[Start of section]

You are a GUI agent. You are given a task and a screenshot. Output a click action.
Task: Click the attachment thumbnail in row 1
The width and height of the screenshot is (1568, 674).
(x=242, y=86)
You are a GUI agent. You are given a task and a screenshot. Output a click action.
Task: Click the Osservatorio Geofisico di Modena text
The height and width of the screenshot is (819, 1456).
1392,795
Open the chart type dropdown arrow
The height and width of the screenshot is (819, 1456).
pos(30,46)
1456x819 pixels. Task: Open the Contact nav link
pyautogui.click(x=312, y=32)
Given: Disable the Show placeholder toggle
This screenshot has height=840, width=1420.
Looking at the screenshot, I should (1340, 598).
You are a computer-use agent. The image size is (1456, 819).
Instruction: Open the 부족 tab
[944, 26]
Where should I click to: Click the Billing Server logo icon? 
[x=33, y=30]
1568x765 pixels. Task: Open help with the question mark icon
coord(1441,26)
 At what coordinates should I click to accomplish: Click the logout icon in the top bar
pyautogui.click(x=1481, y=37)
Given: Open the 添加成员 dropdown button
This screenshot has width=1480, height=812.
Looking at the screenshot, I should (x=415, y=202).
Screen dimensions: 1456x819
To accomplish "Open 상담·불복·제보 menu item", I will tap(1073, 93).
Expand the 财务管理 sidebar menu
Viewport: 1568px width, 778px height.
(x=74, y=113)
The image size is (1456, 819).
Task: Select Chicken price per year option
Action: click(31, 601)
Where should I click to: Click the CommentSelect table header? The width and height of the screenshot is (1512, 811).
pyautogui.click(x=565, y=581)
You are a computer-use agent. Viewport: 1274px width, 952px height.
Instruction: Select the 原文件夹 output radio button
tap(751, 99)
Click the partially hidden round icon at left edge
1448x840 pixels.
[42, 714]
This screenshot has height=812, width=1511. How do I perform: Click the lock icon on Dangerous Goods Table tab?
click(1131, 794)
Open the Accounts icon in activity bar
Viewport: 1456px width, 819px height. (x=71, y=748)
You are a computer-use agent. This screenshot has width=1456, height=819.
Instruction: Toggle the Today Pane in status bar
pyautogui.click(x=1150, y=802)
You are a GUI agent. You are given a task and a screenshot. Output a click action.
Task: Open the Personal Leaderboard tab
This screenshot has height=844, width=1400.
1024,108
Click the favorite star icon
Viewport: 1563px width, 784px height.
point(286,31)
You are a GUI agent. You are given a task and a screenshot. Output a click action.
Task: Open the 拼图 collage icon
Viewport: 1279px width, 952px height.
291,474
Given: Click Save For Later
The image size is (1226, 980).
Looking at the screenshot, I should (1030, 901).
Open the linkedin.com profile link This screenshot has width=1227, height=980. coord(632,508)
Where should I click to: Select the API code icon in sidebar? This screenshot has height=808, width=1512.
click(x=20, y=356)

[End of section]

From the records above, copy each line where the word "computer" can be found.

You are a computer-use agent. The image size is (1456, 819).
You are a computer-use agent. Viewport: 1274px width, 952px height.
You are a computer-use agent. This screenshot has width=1456, height=819.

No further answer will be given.